### What you will do
Images are not part of the copy; write out the rest of the data exactly as given.

= Beginning of Section =

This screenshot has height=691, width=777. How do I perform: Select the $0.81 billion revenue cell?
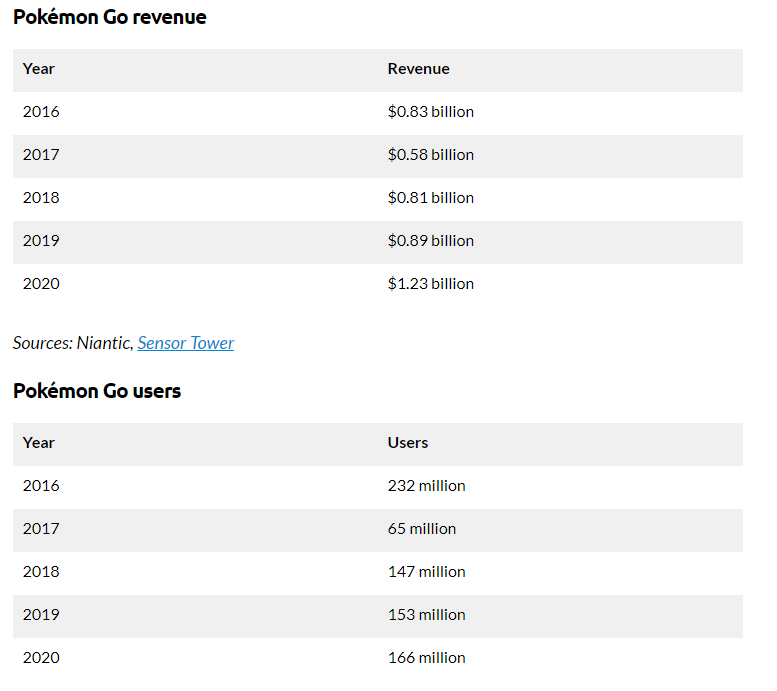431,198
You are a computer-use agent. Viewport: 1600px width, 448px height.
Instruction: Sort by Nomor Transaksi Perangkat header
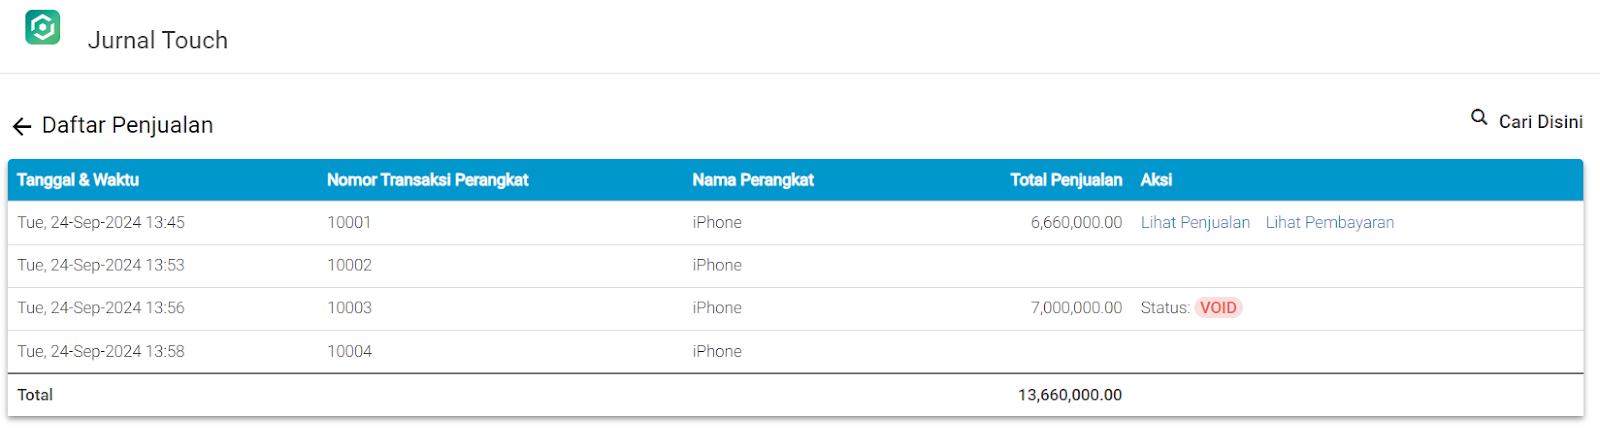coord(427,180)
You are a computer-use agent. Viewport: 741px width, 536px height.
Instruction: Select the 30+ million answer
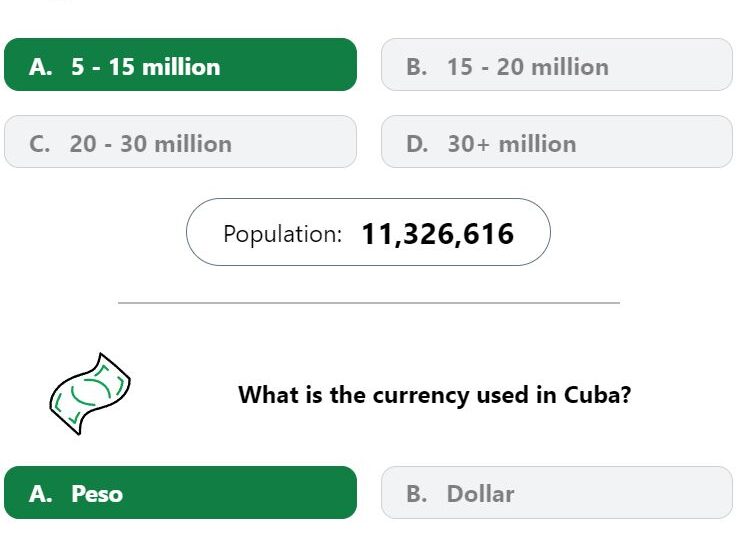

= End of Section =

### Solution to this problem
This screenshot has height=691, width=777. How do I perform: Select the $0.81 billion revenue cell?
431,198
You are a computer-use agent. Viewport: 1600px width, 448px height.
Instruction: Sort by Nomor Transaksi Perangkat header
coord(427,180)
You are a computer-use agent. Viewport: 741px width, 536px height.
Instruction: Select the 30+ million answer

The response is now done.